Gross winnings revenue from B2C climbed 10% to £274.7m. This was supported by growth in the Dutch market since re-entry in July 2022 and certain other core markets, as well as strong growth in the casino segment. However, weaker sports betting activity combined with regulatory measures, including in Belgium and Norway, restricted growth.

Going into further detail, Kindred said casino and games B2C revenue was up 11.0% from last year. This segment accounted for 61% of all revenue in Q3, with active customers up 14.0%.

In contrast, sports betting revenue was down 13.0%, representing 34% of total revenue. The start of Q3 saw a strong Women’s World Cup but, it was overall a quiet summer period. In the latter part of Q3, football seasonality was again weaker with the number of top league fixtures reducing by 16.0% year-on-year.

Additional revenue in Q3 came from poker and other products, with this rising 5.0% from last year. Poker and other products active customers also increased by 13.0%.

Western Europe remains key for Kindred

Looking at B2C geographical performance, 62% of all revenue here came from activities in Western Europe. The £169.7m generated in Q3 was 12.0% higher than in the previous year.

However, Nordics revenue slipped 17.0% to £65.3m, accounting for 24.0% of all revenue in the quarter. Kindred said this was impacted by a changing Norway offering. Incidentally, the group in September announced it is pulling out of Norway.

Central, Europe and Southern revenue was flat at £27.6m, representing 10.0% of overall Q3 revenue. A decline in sports betting revenue here was offset by growth in the casino and games segment.

Revenue from other regions, including North America and Australia, fell 16.0% to £12.1m. This accounted for just 4.0% of all revenue during the quarter.

Kindred notes 55.9% rise in B2B revenue

B2B revenue from Relax Gaming, acquired in October 2021, also increased 55.9% to £9.2m in Q3. Kindred put this down to broader distribution of content and new game launches. A total of seven new titles were launched in Q3. 

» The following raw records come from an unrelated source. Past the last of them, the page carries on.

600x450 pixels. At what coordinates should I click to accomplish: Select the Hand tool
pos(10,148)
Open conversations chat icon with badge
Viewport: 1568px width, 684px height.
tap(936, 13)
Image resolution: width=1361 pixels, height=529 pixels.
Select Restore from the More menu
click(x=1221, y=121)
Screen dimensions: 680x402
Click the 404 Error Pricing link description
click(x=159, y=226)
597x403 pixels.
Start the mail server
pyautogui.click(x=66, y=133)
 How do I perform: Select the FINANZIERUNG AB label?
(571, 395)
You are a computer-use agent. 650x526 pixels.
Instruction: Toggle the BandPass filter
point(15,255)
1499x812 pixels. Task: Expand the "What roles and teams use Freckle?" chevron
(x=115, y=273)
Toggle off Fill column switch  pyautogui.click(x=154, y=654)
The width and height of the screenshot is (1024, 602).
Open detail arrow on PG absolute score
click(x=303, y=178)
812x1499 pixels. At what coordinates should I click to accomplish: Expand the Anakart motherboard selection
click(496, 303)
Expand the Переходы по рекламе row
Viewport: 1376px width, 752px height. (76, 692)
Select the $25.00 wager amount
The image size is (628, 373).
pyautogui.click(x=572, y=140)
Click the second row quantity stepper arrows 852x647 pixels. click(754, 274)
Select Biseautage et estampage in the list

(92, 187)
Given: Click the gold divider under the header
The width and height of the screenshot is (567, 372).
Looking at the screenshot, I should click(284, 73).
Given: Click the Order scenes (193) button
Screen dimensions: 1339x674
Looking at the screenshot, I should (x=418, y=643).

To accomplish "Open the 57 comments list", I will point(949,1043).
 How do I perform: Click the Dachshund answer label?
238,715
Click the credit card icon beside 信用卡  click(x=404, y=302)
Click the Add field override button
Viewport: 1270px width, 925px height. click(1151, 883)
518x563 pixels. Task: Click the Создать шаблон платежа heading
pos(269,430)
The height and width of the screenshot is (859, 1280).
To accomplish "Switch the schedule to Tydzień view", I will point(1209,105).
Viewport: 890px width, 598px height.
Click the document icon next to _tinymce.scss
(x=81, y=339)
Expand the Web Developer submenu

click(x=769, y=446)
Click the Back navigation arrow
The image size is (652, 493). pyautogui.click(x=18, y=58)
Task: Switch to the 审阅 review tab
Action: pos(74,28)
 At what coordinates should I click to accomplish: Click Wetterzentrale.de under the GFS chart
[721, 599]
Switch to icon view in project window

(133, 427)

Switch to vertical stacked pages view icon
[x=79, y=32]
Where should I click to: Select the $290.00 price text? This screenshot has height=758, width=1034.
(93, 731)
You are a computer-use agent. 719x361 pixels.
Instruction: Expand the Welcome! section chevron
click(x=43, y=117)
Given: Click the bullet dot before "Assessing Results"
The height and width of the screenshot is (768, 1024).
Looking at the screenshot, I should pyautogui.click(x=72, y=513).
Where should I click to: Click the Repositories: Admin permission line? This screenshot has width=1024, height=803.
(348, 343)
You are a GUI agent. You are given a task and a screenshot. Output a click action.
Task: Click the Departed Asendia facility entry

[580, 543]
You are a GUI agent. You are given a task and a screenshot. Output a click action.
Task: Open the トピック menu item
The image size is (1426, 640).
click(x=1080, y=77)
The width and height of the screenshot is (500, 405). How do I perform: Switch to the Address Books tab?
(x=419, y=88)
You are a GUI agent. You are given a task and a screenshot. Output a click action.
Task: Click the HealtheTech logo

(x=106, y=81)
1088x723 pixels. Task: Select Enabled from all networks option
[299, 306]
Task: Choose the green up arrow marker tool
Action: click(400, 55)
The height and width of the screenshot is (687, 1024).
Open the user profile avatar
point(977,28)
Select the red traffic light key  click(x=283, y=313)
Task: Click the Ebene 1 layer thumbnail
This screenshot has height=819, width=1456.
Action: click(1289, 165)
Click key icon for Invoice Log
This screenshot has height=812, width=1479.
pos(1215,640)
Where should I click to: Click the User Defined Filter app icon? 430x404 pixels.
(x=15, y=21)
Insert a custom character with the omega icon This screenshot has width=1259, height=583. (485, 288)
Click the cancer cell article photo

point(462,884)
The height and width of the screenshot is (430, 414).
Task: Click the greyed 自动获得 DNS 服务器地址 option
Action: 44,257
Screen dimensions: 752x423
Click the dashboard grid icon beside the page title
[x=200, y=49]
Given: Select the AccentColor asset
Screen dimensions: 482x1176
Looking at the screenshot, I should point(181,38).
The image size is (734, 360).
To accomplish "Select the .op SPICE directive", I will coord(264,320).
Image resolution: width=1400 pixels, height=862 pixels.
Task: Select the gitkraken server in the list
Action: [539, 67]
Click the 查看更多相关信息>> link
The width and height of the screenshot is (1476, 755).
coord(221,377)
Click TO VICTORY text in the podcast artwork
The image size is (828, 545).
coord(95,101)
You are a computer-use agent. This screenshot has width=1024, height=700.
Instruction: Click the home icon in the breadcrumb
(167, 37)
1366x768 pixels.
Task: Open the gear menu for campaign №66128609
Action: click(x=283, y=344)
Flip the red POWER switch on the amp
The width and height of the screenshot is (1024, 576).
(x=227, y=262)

Revenue here is generated through the aggregator business and by offering Relax Gaming’s content to a range of operators

Kindred added that there is optimism for stronger revenues within the B2B segment in Q4.

Higher costs hit bottom line

Turning to spending, costs of sales reached £125.1m and administrative expenses £79.1m, both of which were up year-on-year. Other spending was reported for market closures and contract termination and personnel restructuring, while net finance costs hit £2.5m.

This left Kindred with a Q3 pre-tax profit of £15.1m, down 75.6%. Kindred paid £2.5m in tax, meaning a net profit of £12.6m, a drop of 78.2%. 

However, underlying EBITDA was 5.7% up at £42.6m.

High hopes for full-year earnings

Looking at the year-to-date, revenue in the nine months to 30 September was £897.6m. This was 17.6% higher than in the previous year.

Spending was also higher across the business with cost of sales and administrative expenses rising. However, even after including all other costs, pre-tax profit was 4.9% higher at £78.6m.

Kindred paid £12.7m in income tax, leaving a net profit of £65.9m, down 6.0%. However, there was good news in terms of underlying EBITDA, which jumped 63.9% to £147.7m.

In relation to this, Kindred reiterated its full-year underlying EBITDA guidance. The group expects this to reach at least £200.0m, assuming a normalised sports betting margin during the fourth quarter.

“Looking ahead to a seasonally busy fourth quarter with a strong active customer base,” Andén said. “I am encouraged by our growing active customer base during this seasonally busy fourth quarter and I expect to see a return to normalised levels of sports betting activity and further positive development in our casino and games segment.”

Kindred to exit North America and cut staff

Andén also spoke of major announcements made by Kindred regarding its strategic review. Today (29 November), Kindred confirmed it will exit North America by the end of Q2 2024 and will also cut over 300 jobs.

With this in mind, Kindred published initial expectations for full-year underlying EBITDA in 2024. This, it said, is expected to reach £250.0m.

In terms of wider plans for the review, Andén hinted that Kindred could seek to sell part or all of the business. This would be in line with what was set out when the review launched earlier this year.

“The strategic review initiated by the board remains ongoing and we continue to advance a number of options to deliver shareholder value,” Andén said. “The board currently believes that shareholder value will be maximised through a third-party transaction.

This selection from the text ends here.